Pictures are to be dropped, and only the lines from the one containing "The image size" through the end of the data below are to be reproduced as written.

BEGIN Supplied material

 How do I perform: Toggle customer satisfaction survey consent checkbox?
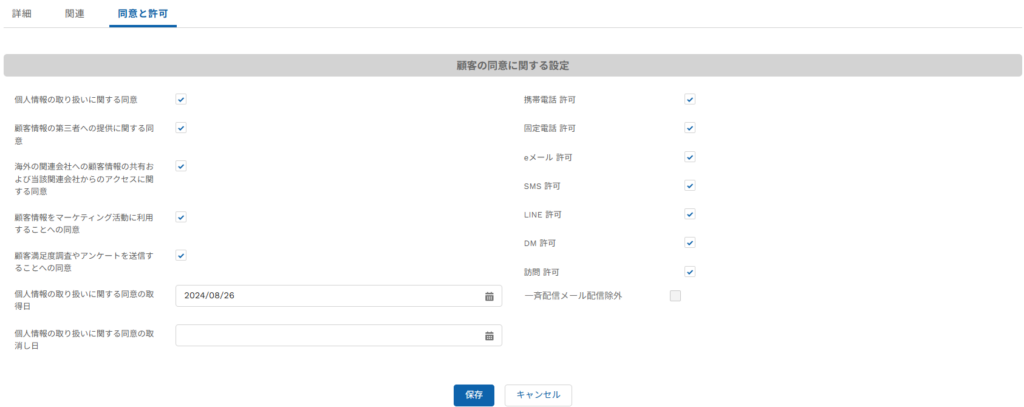(181, 255)
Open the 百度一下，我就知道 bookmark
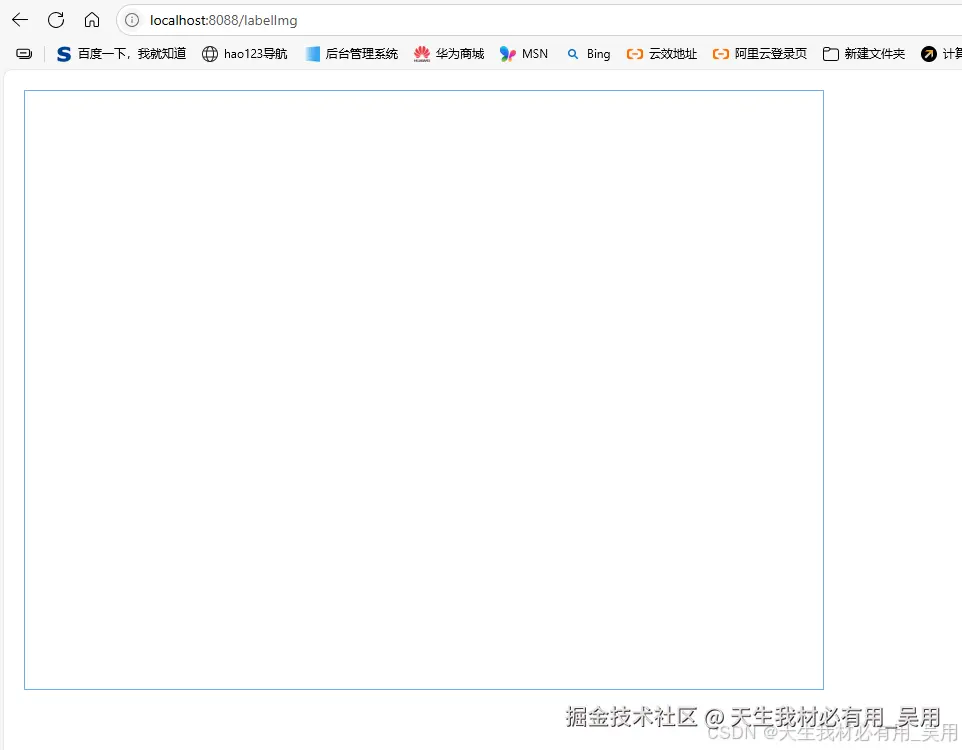Screen dimensions: 962x750 [x=121, y=54]
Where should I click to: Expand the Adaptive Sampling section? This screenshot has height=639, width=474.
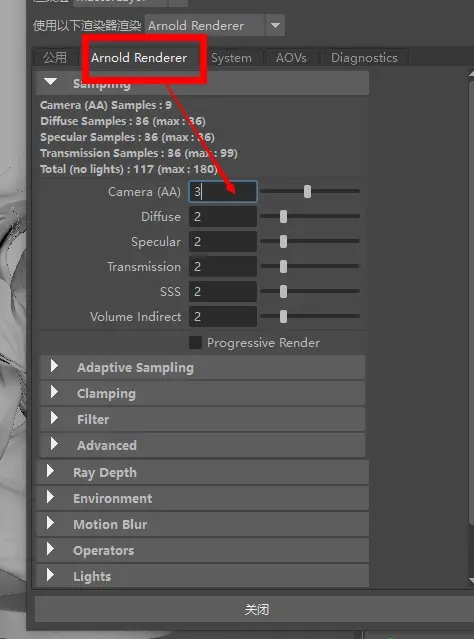(x=54, y=367)
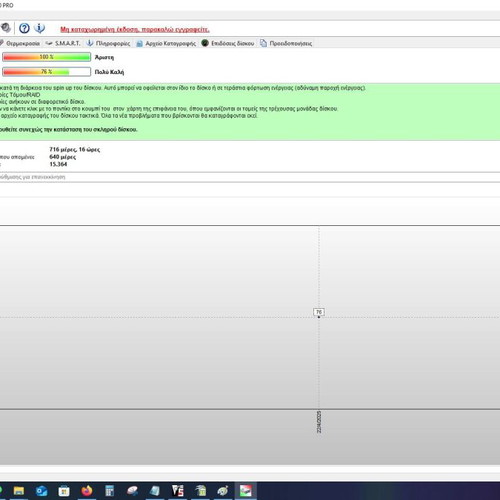Open File Explorer from the taskbar
500x500 pixels.
point(19,491)
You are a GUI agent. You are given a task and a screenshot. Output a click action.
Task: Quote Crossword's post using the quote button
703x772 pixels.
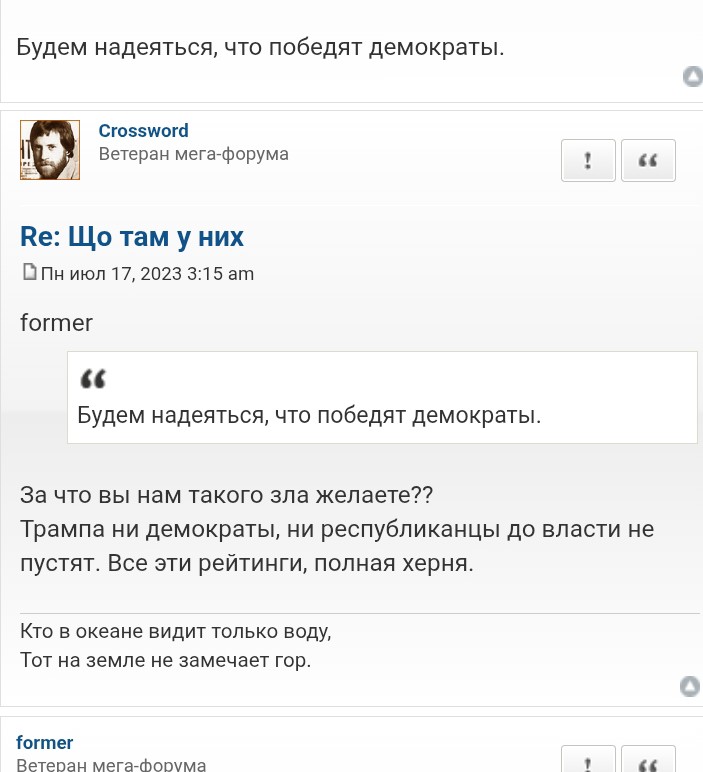point(648,160)
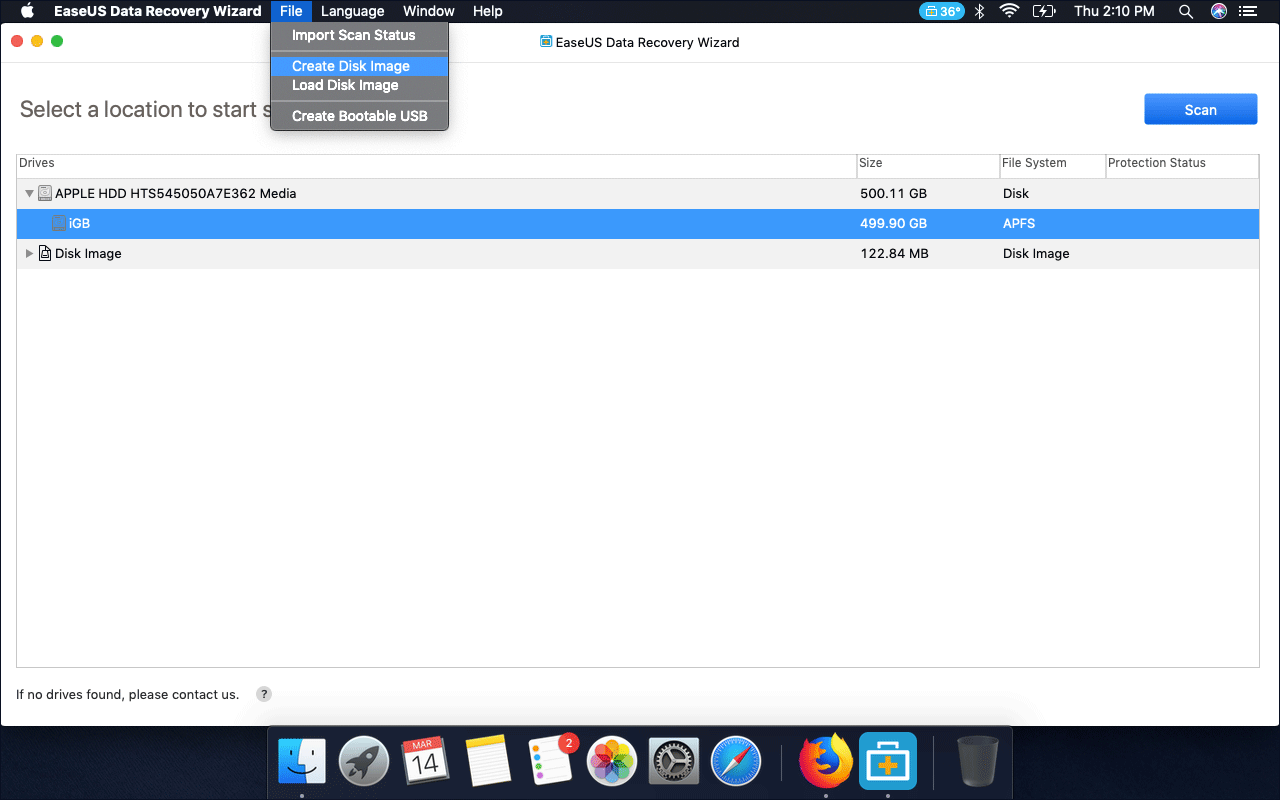Open the EaseUS Data Recovery Wizard dock icon
The height and width of the screenshot is (800, 1280).
point(887,760)
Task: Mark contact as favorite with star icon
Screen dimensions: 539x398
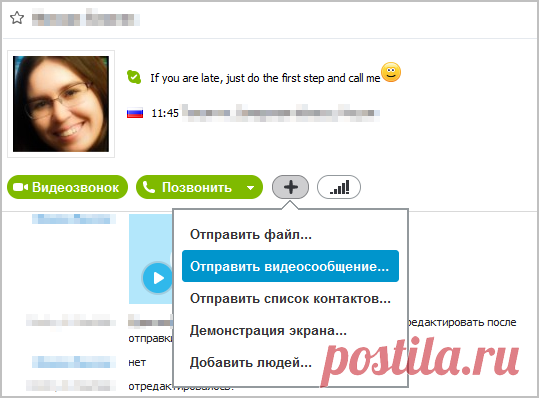Action: click(x=17, y=18)
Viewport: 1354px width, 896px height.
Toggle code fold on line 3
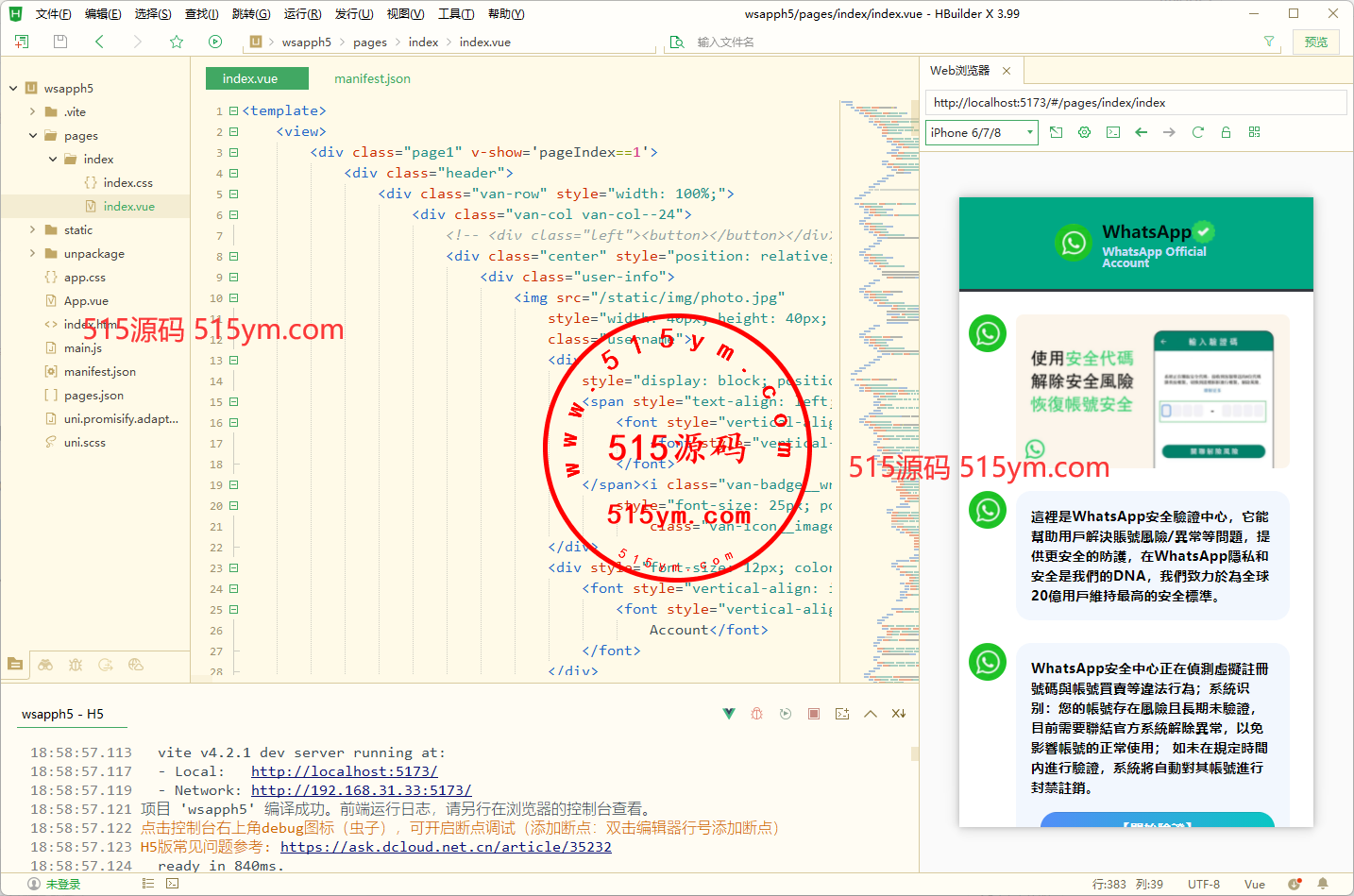(233, 153)
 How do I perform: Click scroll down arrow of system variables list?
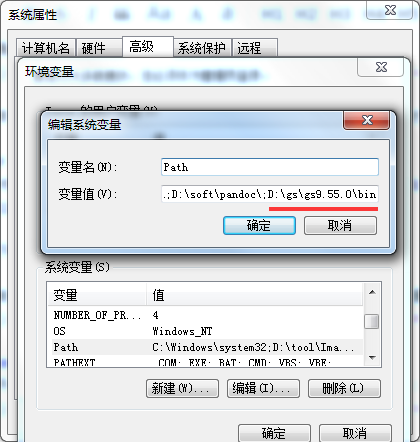(372, 358)
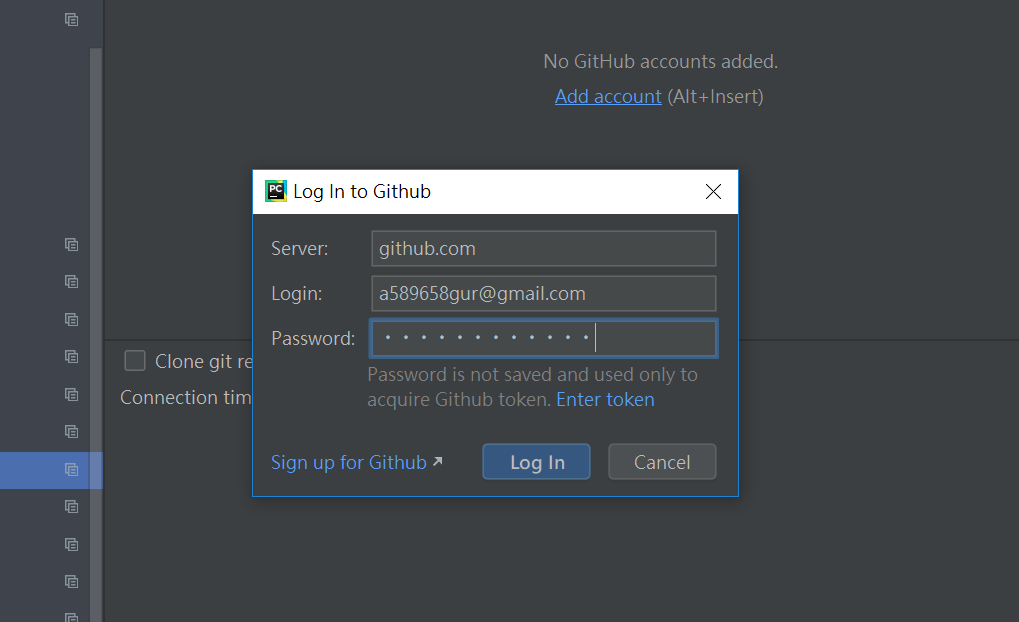Viewport: 1019px width, 622px height.
Task: Follow the Sign up for Github link
Action: [x=348, y=462]
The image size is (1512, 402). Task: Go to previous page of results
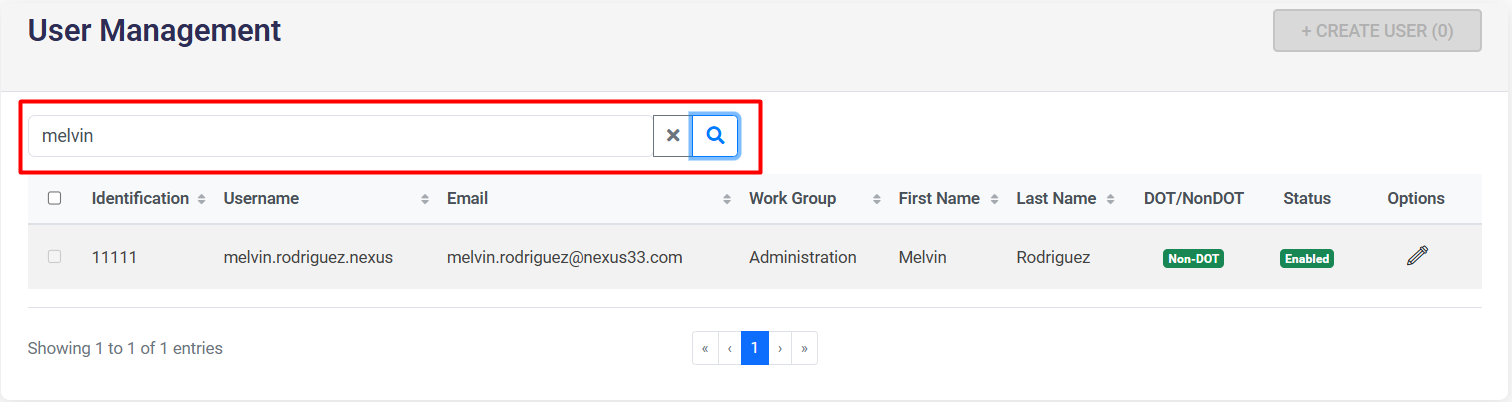click(x=730, y=348)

END Supplied material

Answer below:
The image size is (1512, 402). Task: Go to previous page of results
click(x=730, y=348)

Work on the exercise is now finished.